I can give you my take on the above and because I am a full-time wheelchair user myself, I have a right to say it, it isn’t me being discriminatory:
- Disability does NOT define me.
- Being unable to walk is NOT who I am.
I understand what would make Lucy say what she did. She is probably fed up being looked down on and pitied, so am I. But the answer is not to say, ‘less is more.’ Or to argue that being limited and disabled is so fantastic we wouldn’t ever want to change. The answer is to say:
- ‘In spite of the limitations which I have, I am still a worthwhile human being.’
- ‘In spite of the way you may perceive me, I am complete inside.’
- ‘In spite of the disability that is apparent I have much to offer.’
You cannot sum up a person by what you see. You cannot understand a person, purely by externals.
The issue then is not whether I accept the state of my body as it is; I do not, I would like to walk again. The issue is whether the world accepts me as I am. Surely that is the case with all limitations isn’t it? We are created to have all our limbs and function fully. When we don’t then it is a struggle; that is just a fact there is no getting away from. Yes, we can overcome and that is amazing, and heroic and admirable, but still really difficult. The key thing is that we are just as worthwhile and valuable as human beings with or without full function. But it is only human that we would choose to have full function.

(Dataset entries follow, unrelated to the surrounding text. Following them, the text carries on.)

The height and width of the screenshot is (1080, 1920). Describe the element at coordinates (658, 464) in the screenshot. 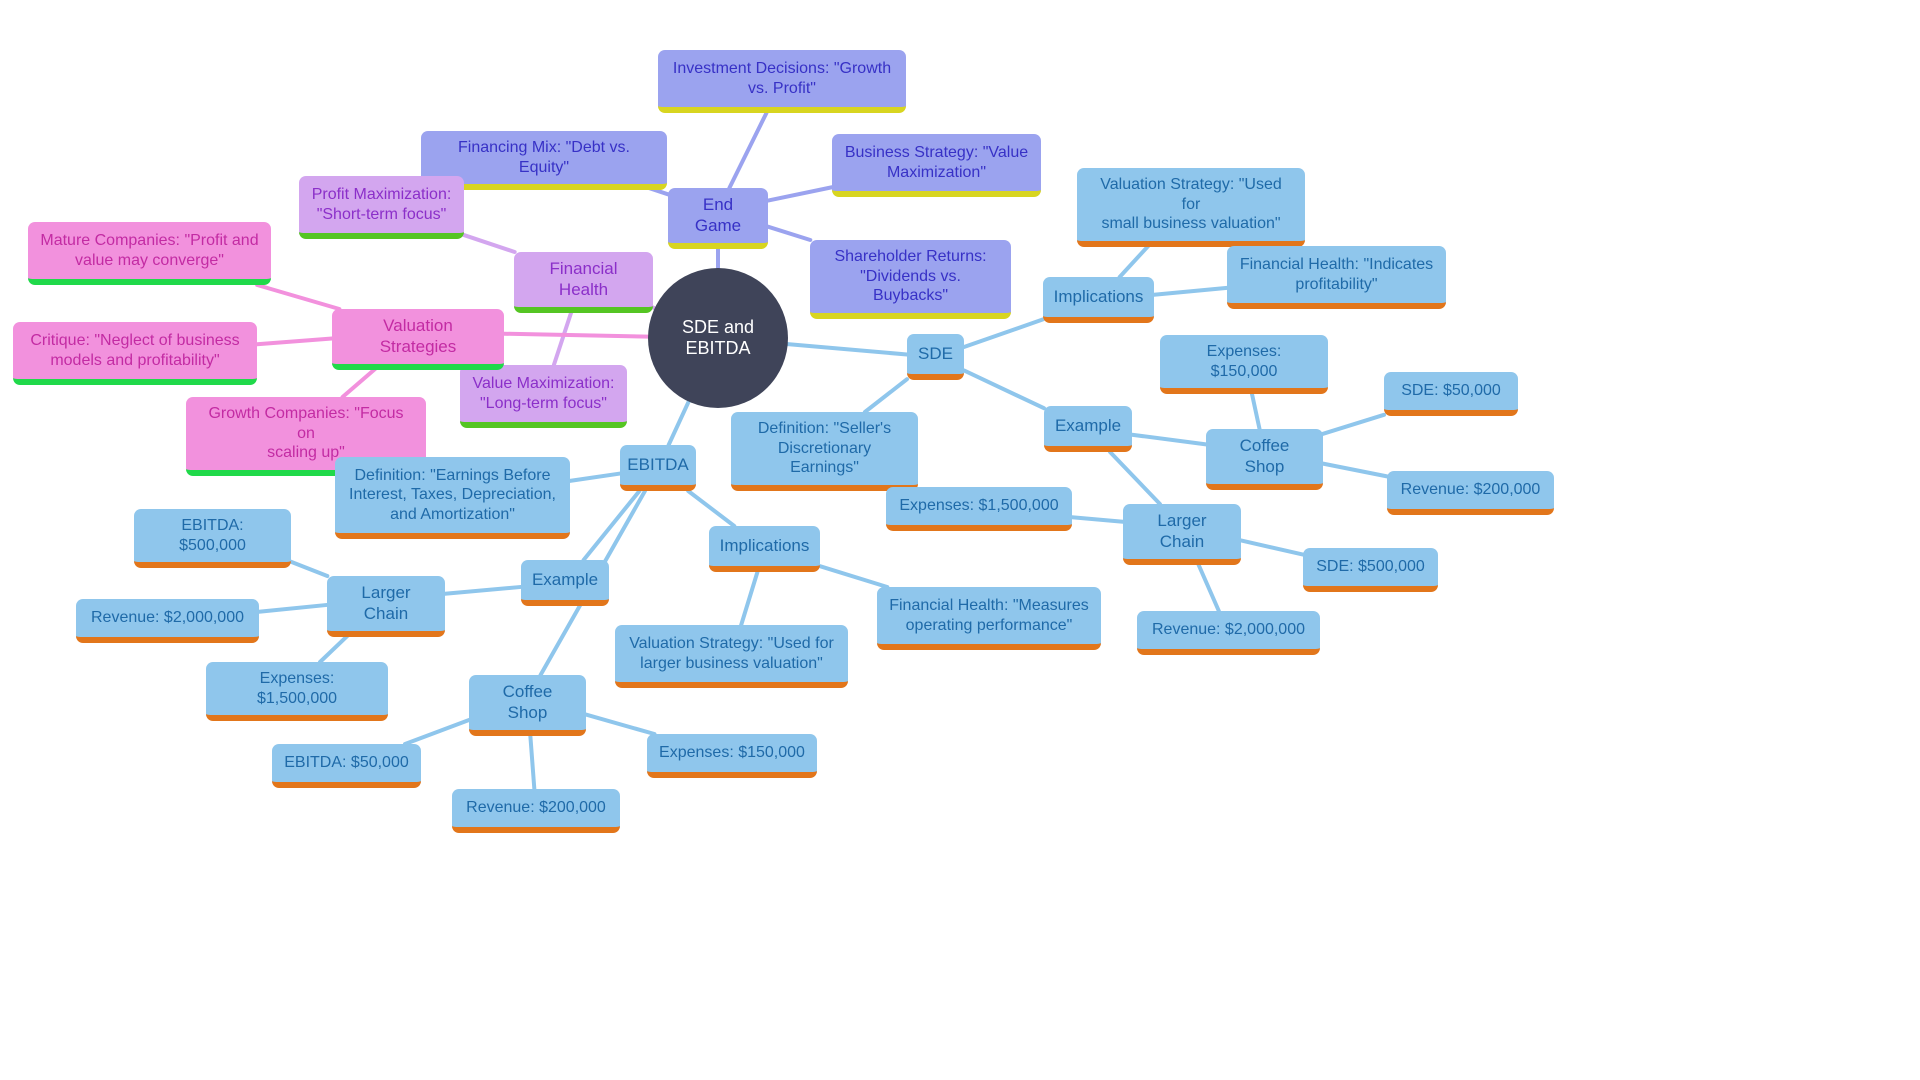

I see `mindmap-node-label: EBITDA` at that location.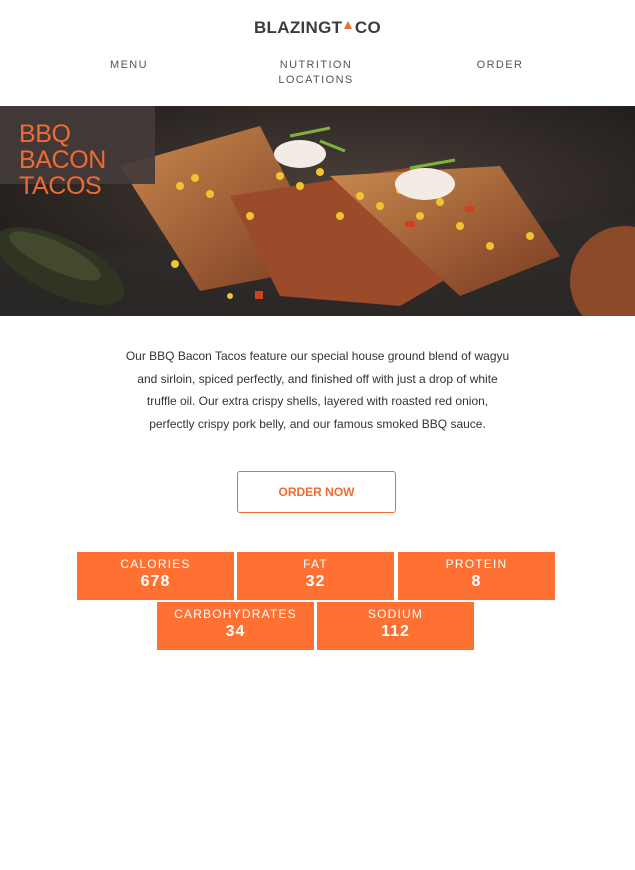  What do you see at coordinates (396, 632) in the screenshot?
I see `nutrition-value: 112` at bounding box center [396, 632].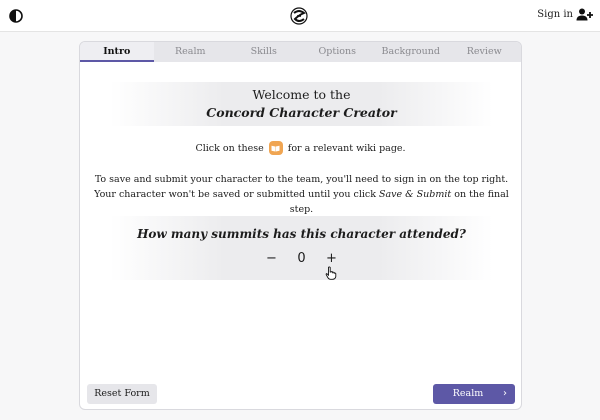 This screenshot has height=420, width=600. What do you see at coordinates (122, 394) in the screenshot?
I see `reset-form-button: Reset Form` at bounding box center [122, 394].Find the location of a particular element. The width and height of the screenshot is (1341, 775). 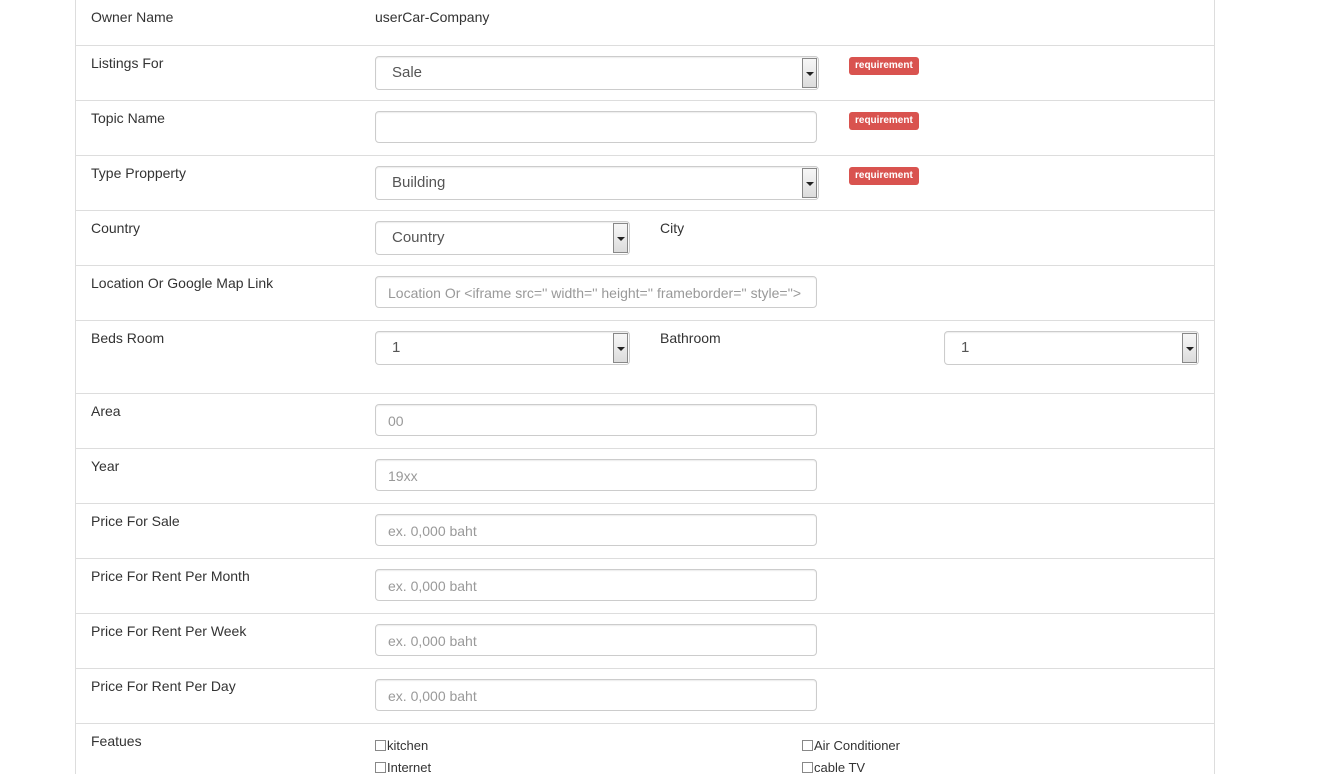

country-select: Country is located at coordinates (502, 238).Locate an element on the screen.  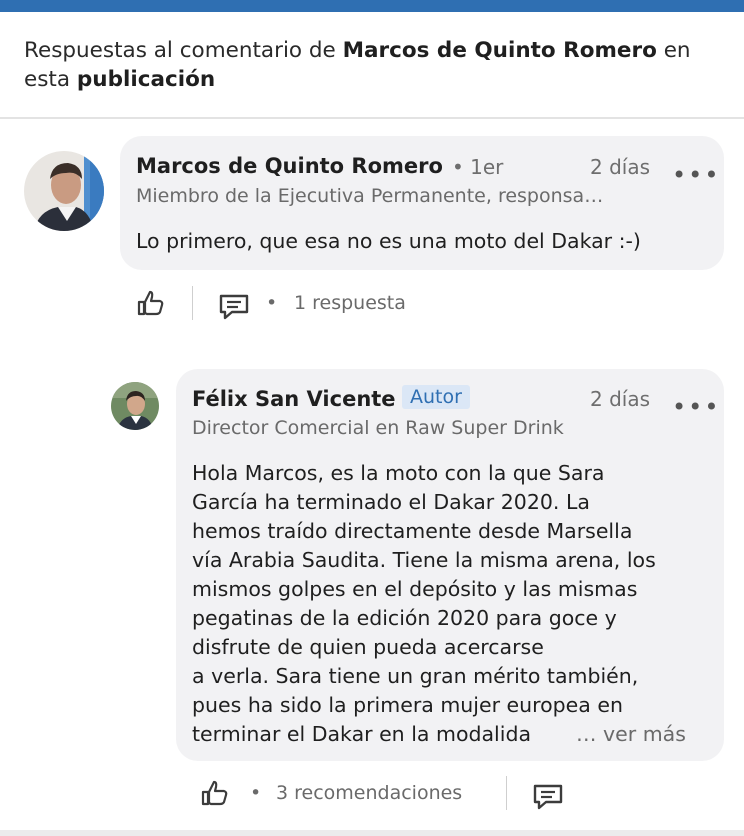
reply-timestamp: 2 días is located at coordinates (620, 399).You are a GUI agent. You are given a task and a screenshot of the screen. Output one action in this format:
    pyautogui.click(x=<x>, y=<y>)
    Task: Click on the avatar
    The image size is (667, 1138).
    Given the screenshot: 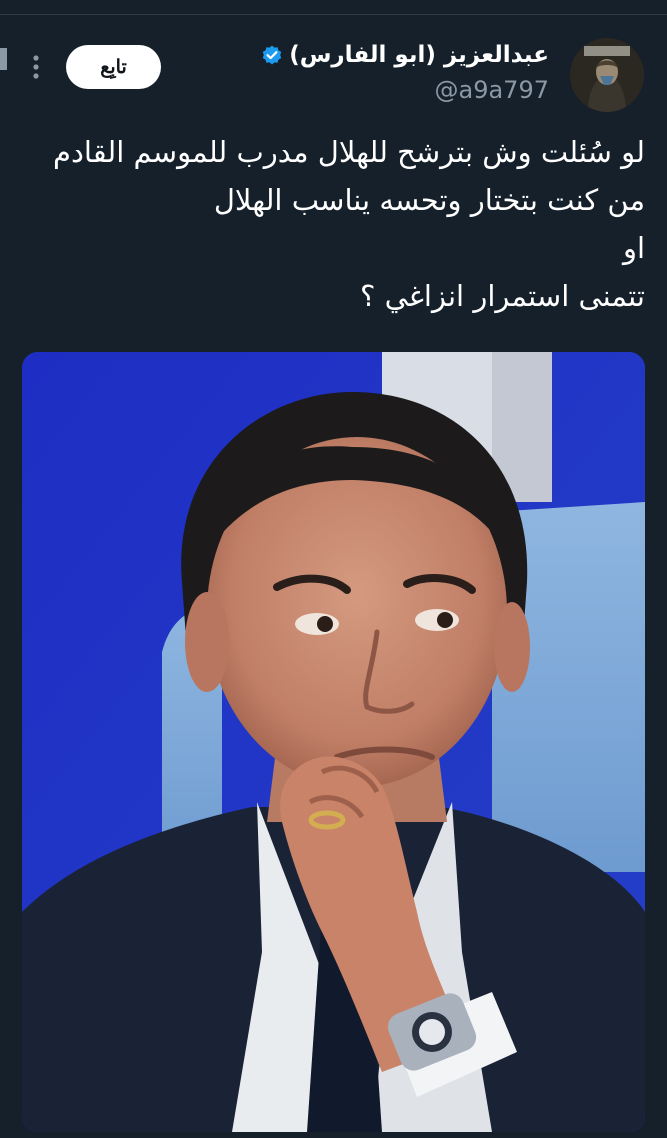 What is the action you would take?
    pyautogui.click(x=607, y=75)
    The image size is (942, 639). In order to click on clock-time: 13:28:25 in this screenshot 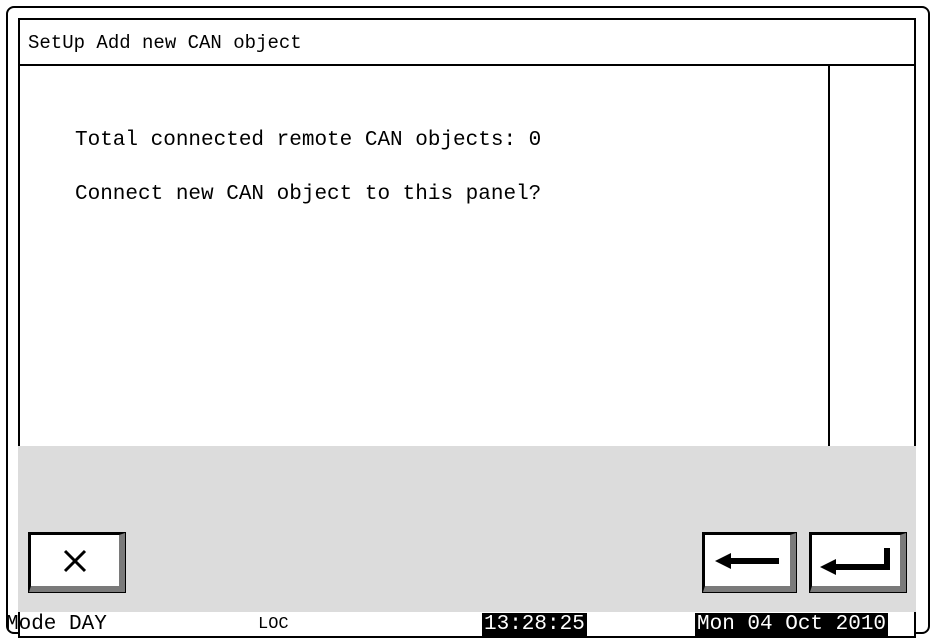, I will do `click(534, 625)`.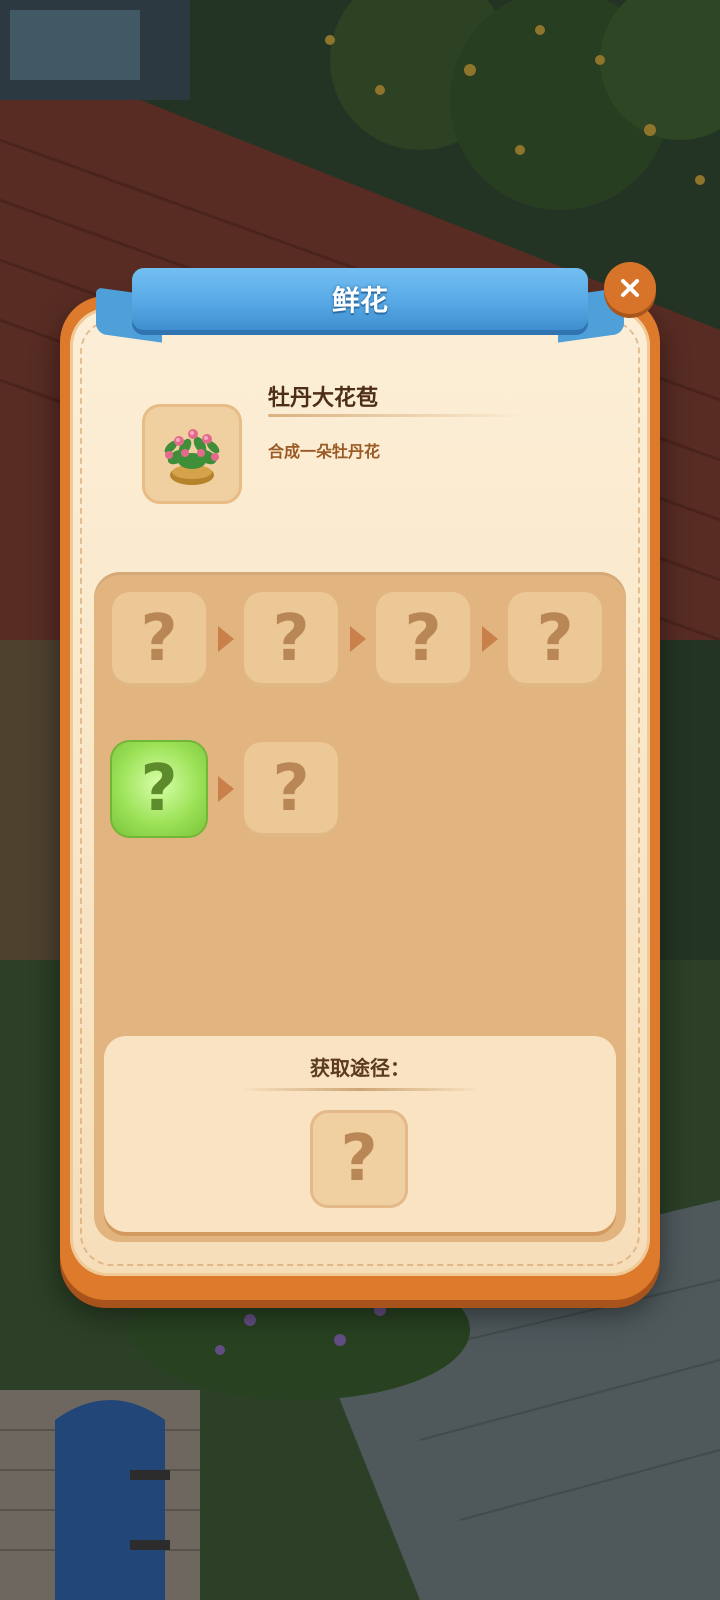 The height and width of the screenshot is (1600, 720). I want to click on source-slot: ?, so click(359, 1159).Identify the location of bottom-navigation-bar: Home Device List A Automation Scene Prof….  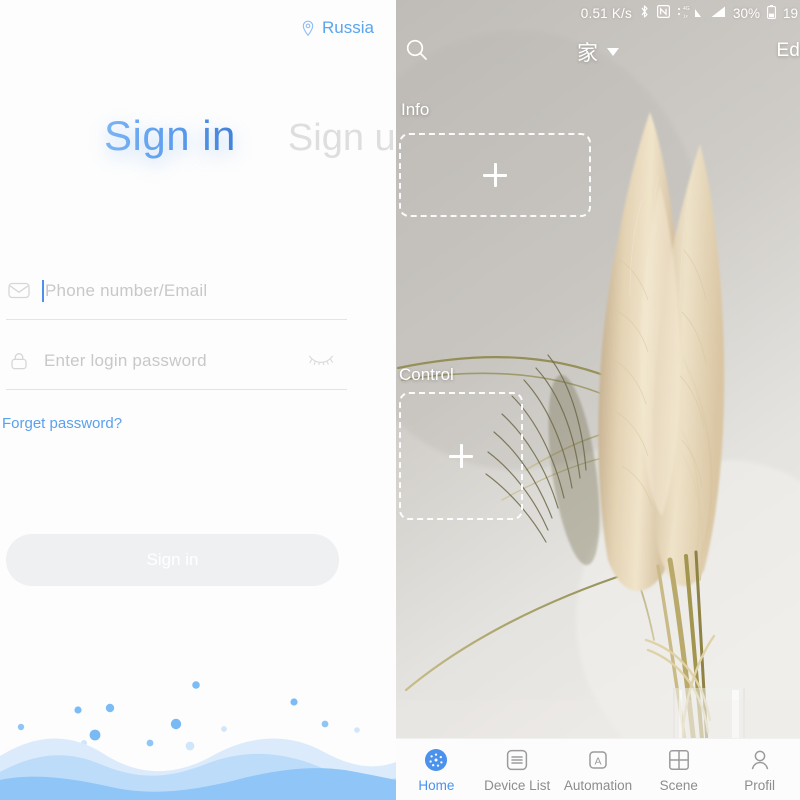
(598, 769).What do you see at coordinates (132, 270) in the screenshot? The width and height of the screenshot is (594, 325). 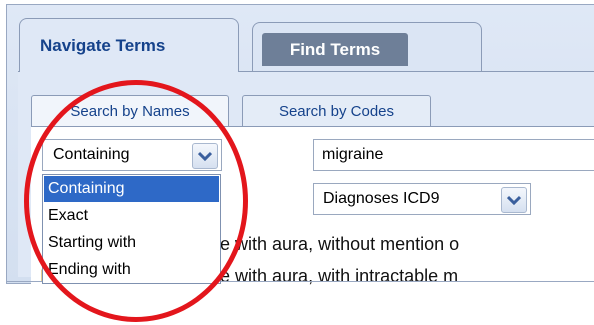 I see `dropdown-option-ending-with: Ending with` at bounding box center [132, 270].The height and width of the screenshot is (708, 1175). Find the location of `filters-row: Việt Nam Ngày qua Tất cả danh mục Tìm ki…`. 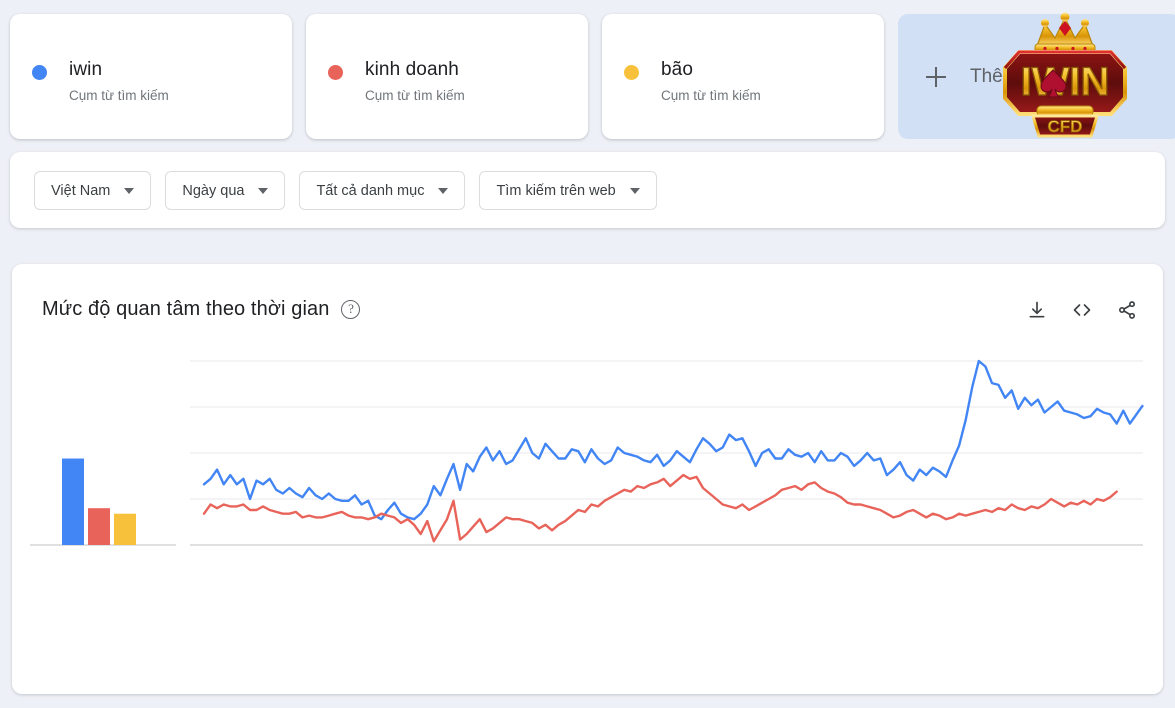

filters-row: Việt Nam Ngày qua Tất cả danh mục Tìm ki… is located at coordinates (346, 190).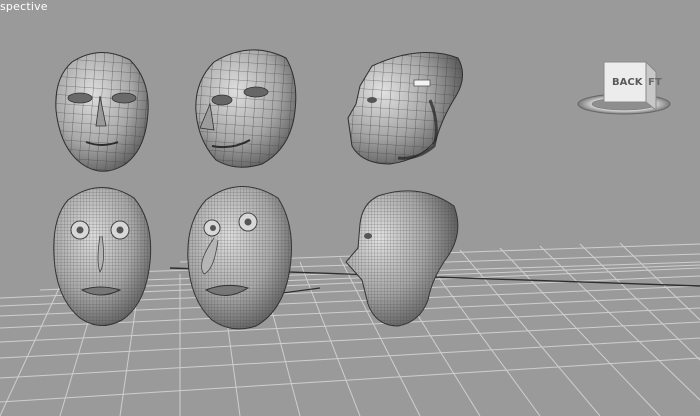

There is something definitely not to say to a disabled person and that is: ‘You are a drain on society and not worthwhile.’ I think that is what’s behind a lot of these online and newspaper lists. So long as we stand against such atrocious and appalling ideology then, we as a society, have hope. Physical limitations are just that, limitations, and like all limitations, they can be overcome with ingenuity and equipment. Remember the person inside is what is important and no matter how they appear outside they are worthwhile and valuable.